:: WHAT THE EXERCISE ASKS ::
Retype every line of the data below verbatim, with no changes.

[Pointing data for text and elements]

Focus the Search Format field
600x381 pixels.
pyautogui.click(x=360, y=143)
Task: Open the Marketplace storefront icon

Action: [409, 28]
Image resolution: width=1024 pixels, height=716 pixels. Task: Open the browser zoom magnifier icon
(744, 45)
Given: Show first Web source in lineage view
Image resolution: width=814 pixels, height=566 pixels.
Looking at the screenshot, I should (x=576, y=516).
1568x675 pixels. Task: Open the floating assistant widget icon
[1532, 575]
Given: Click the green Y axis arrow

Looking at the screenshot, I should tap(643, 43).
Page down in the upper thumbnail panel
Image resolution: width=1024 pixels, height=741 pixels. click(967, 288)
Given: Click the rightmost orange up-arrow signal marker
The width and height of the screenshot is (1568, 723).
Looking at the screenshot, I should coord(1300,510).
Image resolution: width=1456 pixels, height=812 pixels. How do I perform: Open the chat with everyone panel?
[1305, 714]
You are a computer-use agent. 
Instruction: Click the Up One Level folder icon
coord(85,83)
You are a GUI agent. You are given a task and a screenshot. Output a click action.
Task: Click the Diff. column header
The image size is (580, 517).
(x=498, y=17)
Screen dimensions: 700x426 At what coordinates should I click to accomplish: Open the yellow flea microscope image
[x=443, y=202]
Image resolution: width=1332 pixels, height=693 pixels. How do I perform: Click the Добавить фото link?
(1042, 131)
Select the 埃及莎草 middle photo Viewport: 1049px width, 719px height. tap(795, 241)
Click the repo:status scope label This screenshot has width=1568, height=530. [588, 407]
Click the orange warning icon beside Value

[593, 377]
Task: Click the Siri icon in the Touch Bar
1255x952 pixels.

:: TASK OUTPUT ::
Focus the Search Format field
600x381 pixels.
pyautogui.click(x=360, y=143)
Task: Open the Marketplace storefront icon

Action: [409, 28]
Image resolution: width=1024 pixels, height=716 pixels. Task: Open the browser zoom magnifier icon
(744, 45)
Given: Show first Web source in lineage view
Image resolution: width=814 pixels, height=566 pixels.
Looking at the screenshot, I should (x=576, y=516).
1568x675 pixels. Task: Open the floating assistant widget icon
[1532, 575]
Given: Click the green Y axis arrow

Looking at the screenshot, I should tap(643, 43).
Page down in the upper thumbnail panel
Image resolution: width=1024 pixels, height=741 pixels. click(967, 288)
Given: Click the rightmost orange up-arrow signal marker
The width and height of the screenshot is (1568, 723).
Looking at the screenshot, I should coord(1300,510).
Image resolution: width=1456 pixels, height=812 pixels. How do I perform: Open the chat with everyone panel?
[1305, 714]
You are a computer-use agent. 
Instruction: Click the Up One Level folder icon
coord(85,83)
You are a GUI agent. You are given a task and a screenshot. Output a click action.
Task: Click the Diff. column header
The image size is (580, 517).
(x=498, y=17)
Screen dimensions: 700x426 At what coordinates should I click to accomplish: Open the yellow flea microscope image
[x=443, y=202]
Image resolution: width=1332 pixels, height=693 pixels. How do I perform: Click the Добавить фото link?
(1042, 131)
Select the 埃及莎草 middle photo Viewport: 1049px width, 719px height. tap(795, 241)
Click the repo:status scope label This screenshot has width=1568, height=530. [588, 407]
Click the orange warning icon beside Value

[593, 377]
Task: Click the Siri icon in the Touch Bar
1255x952 pixels.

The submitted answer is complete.